> Data in this exercise
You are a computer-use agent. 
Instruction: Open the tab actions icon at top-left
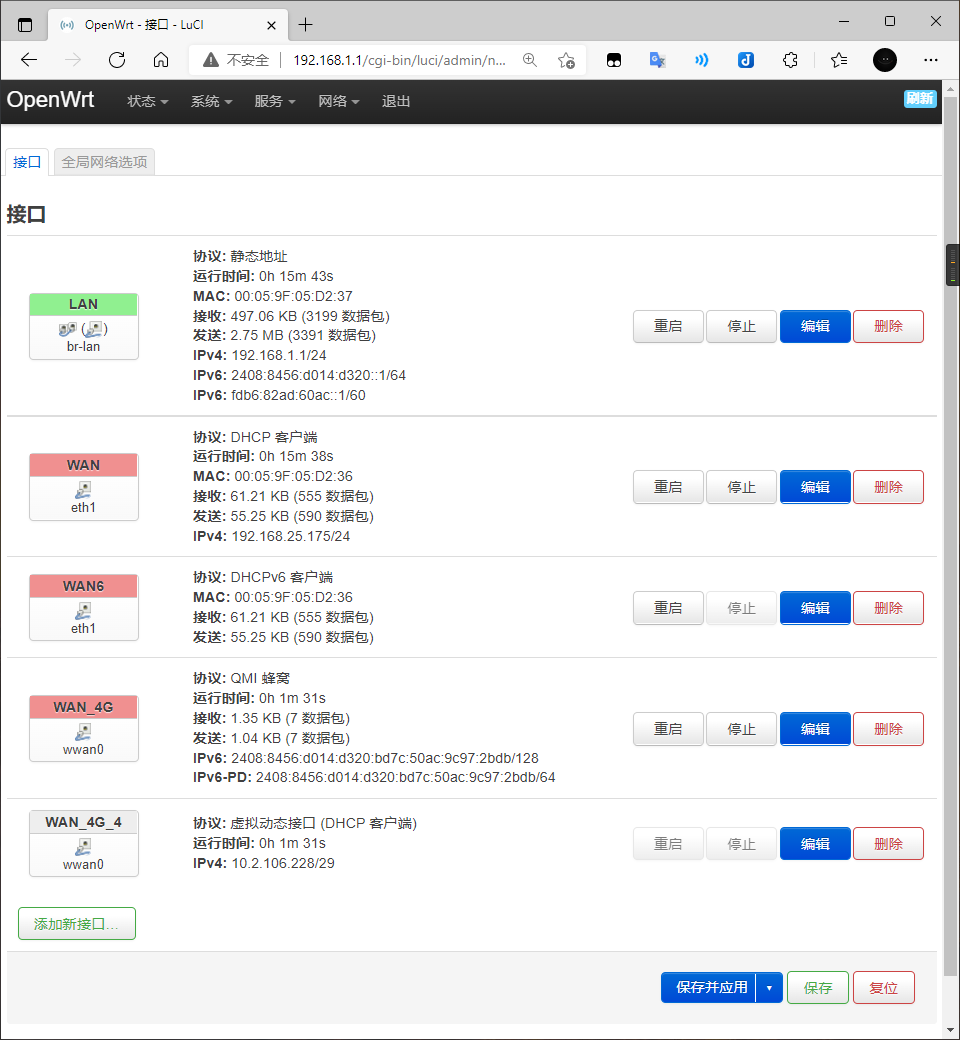click(x=25, y=24)
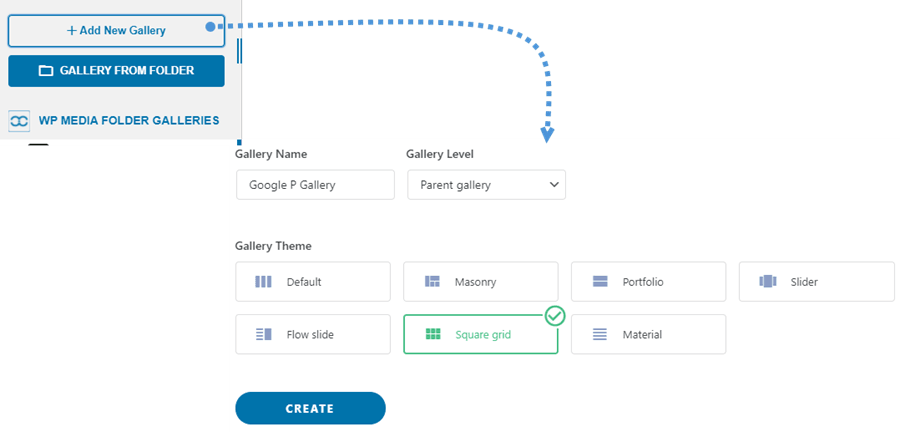The width and height of the screenshot is (900, 432).
Task: Click the Slider theme icon
Action: click(x=768, y=282)
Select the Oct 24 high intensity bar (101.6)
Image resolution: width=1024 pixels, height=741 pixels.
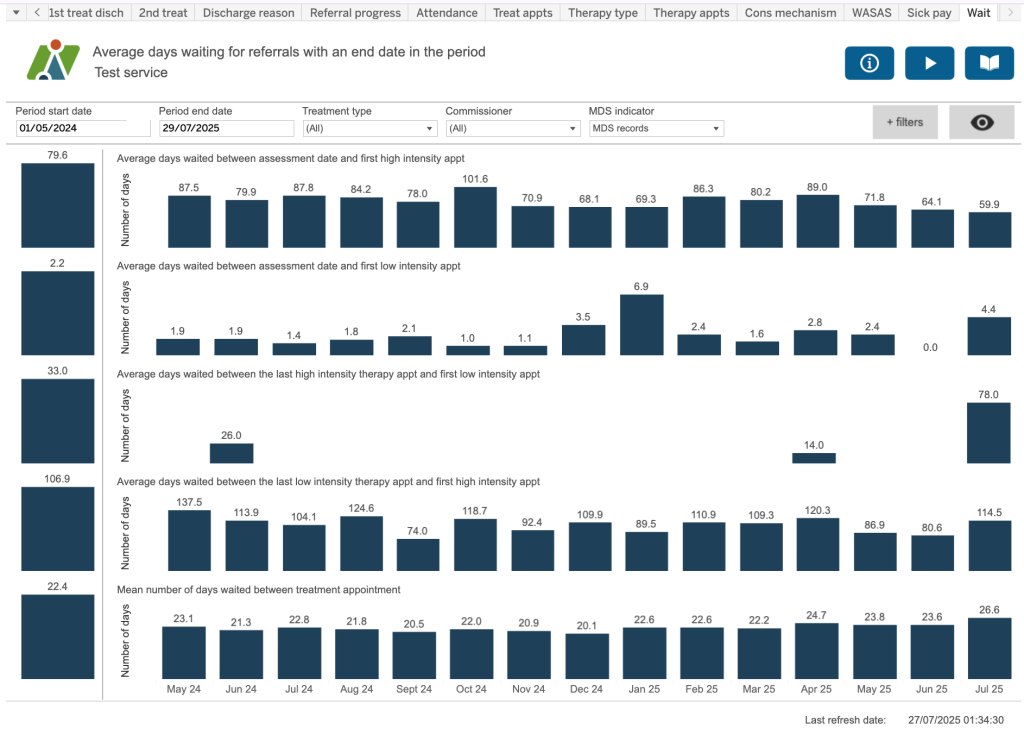[475, 218]
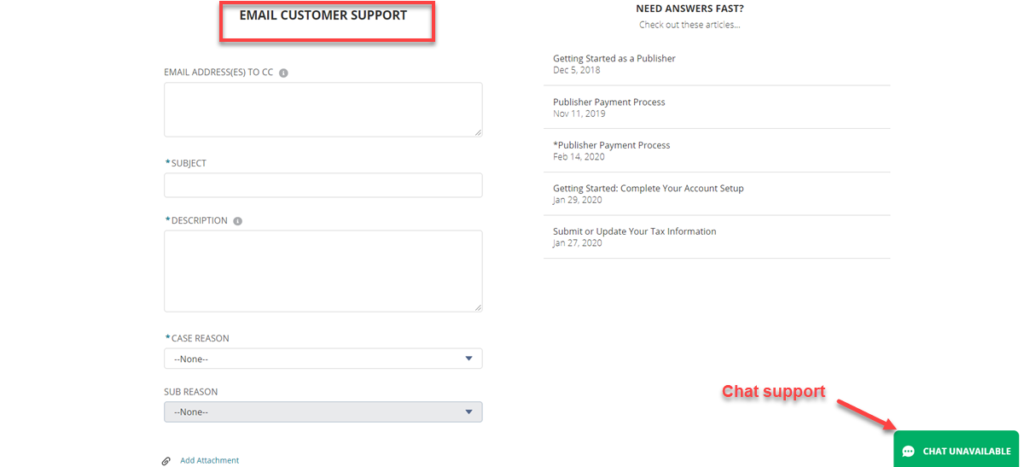Focus the Description text area

click(323, 271)
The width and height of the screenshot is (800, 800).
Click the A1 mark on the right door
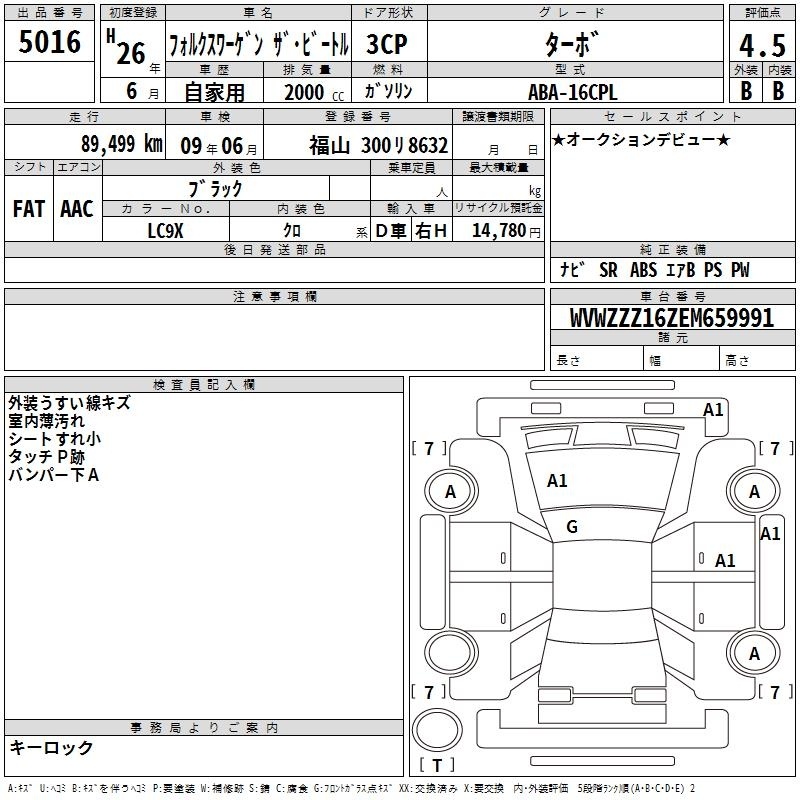pos(725,561)
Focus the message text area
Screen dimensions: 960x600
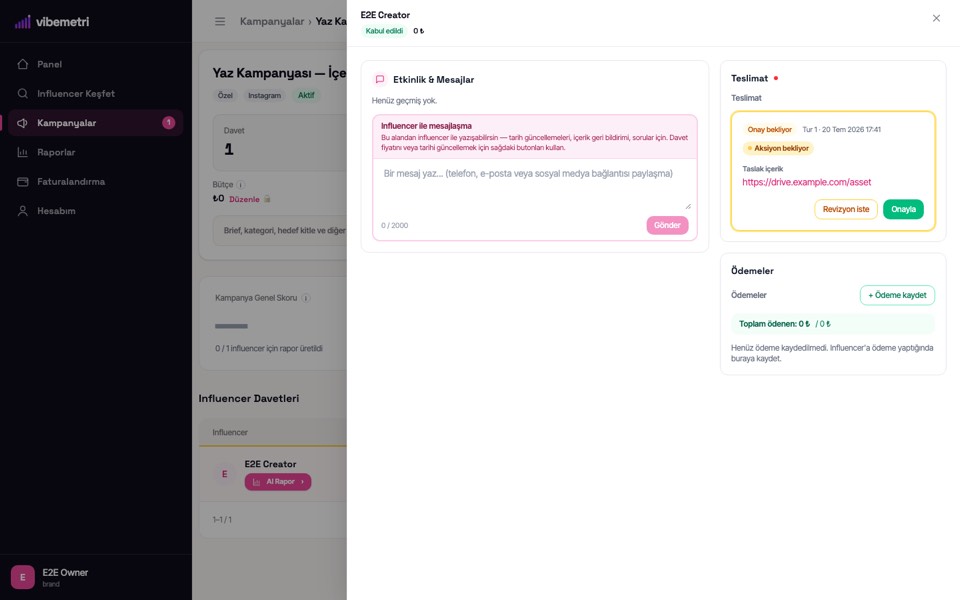point(534,186)
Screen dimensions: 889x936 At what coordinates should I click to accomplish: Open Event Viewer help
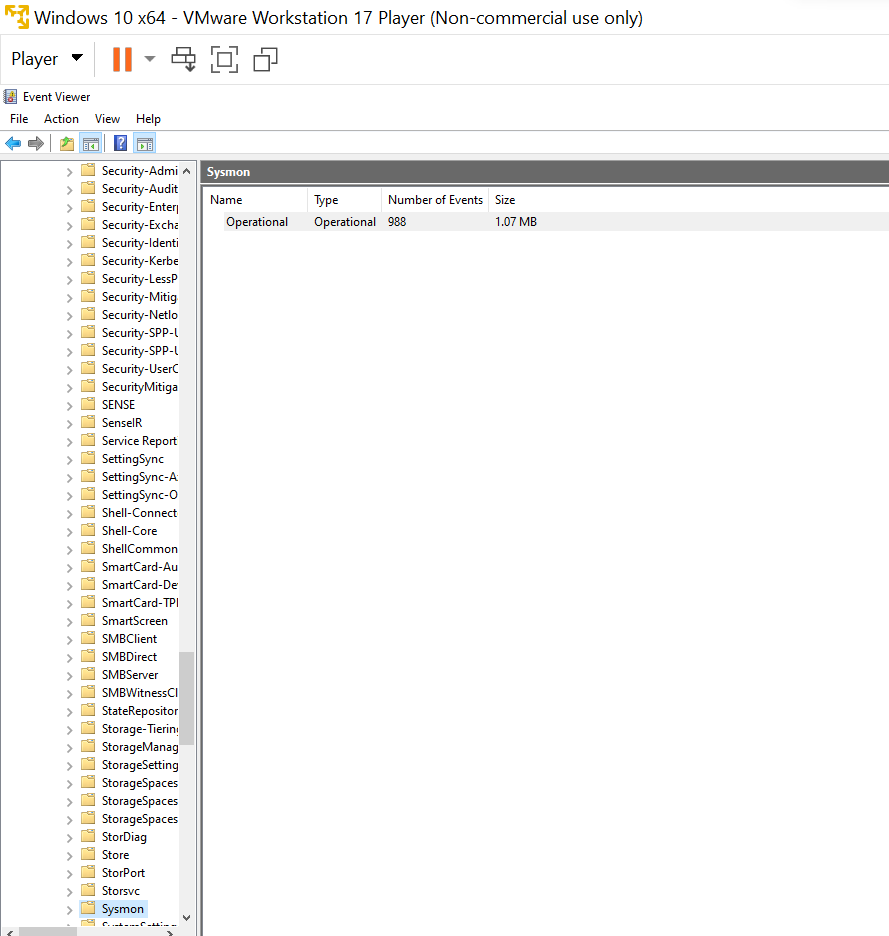coord(119,143)
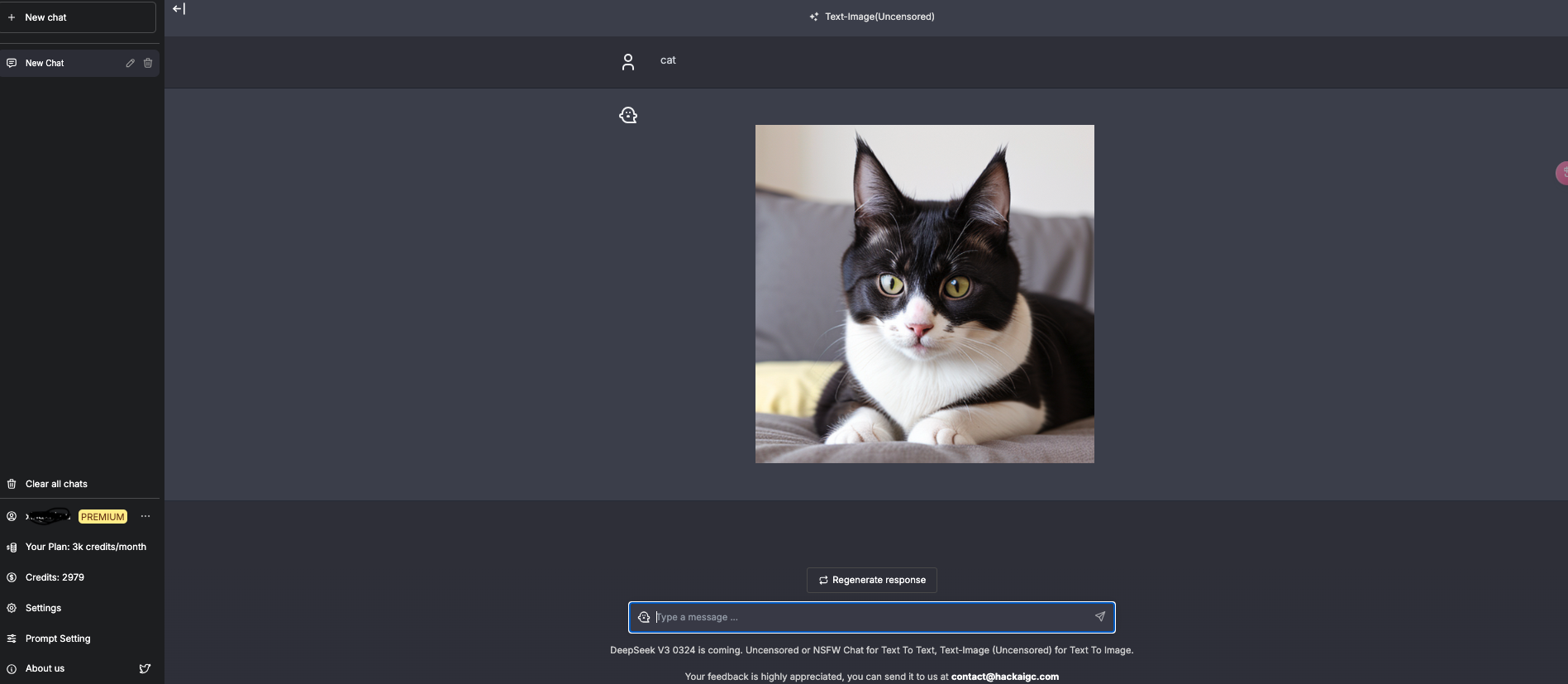The width and height of the screenshot is (1568, 684).
Task: Open Prompt Setting
Action: 58,639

> Exercise goal
A faithful copy of each entry is required, and no picture may be carried into it.

> Answer box
You are a computer-use agent. 
Instruction: Open the tab actions icon at top-left
click(x=25, y=24)
The width and height of the screenshot is (900, 432).
Task: Click the Slider theme icon
Action: click(x=768, y=282)
Select the Oct 24 high intensity bar (101.6)
Image resolution: width=1024 pixels, height=741 pixels.
[475, 218]
Focus the Description text area

click(323, 271)
The width and height of the screenshot is (800, 800).
Click the A1 mark on the right door
pos(725,561)
Focus the message text area
Screen dimensions: 960x600
point(534,186)
Screen dimensions: 889x936 At what coordinates should I click to accomplish: Open Event Viewer help
coord(119,143)
The width and height of the screenshot is (1568, 684).
Task: Open Prompt Setting
Action: 58,639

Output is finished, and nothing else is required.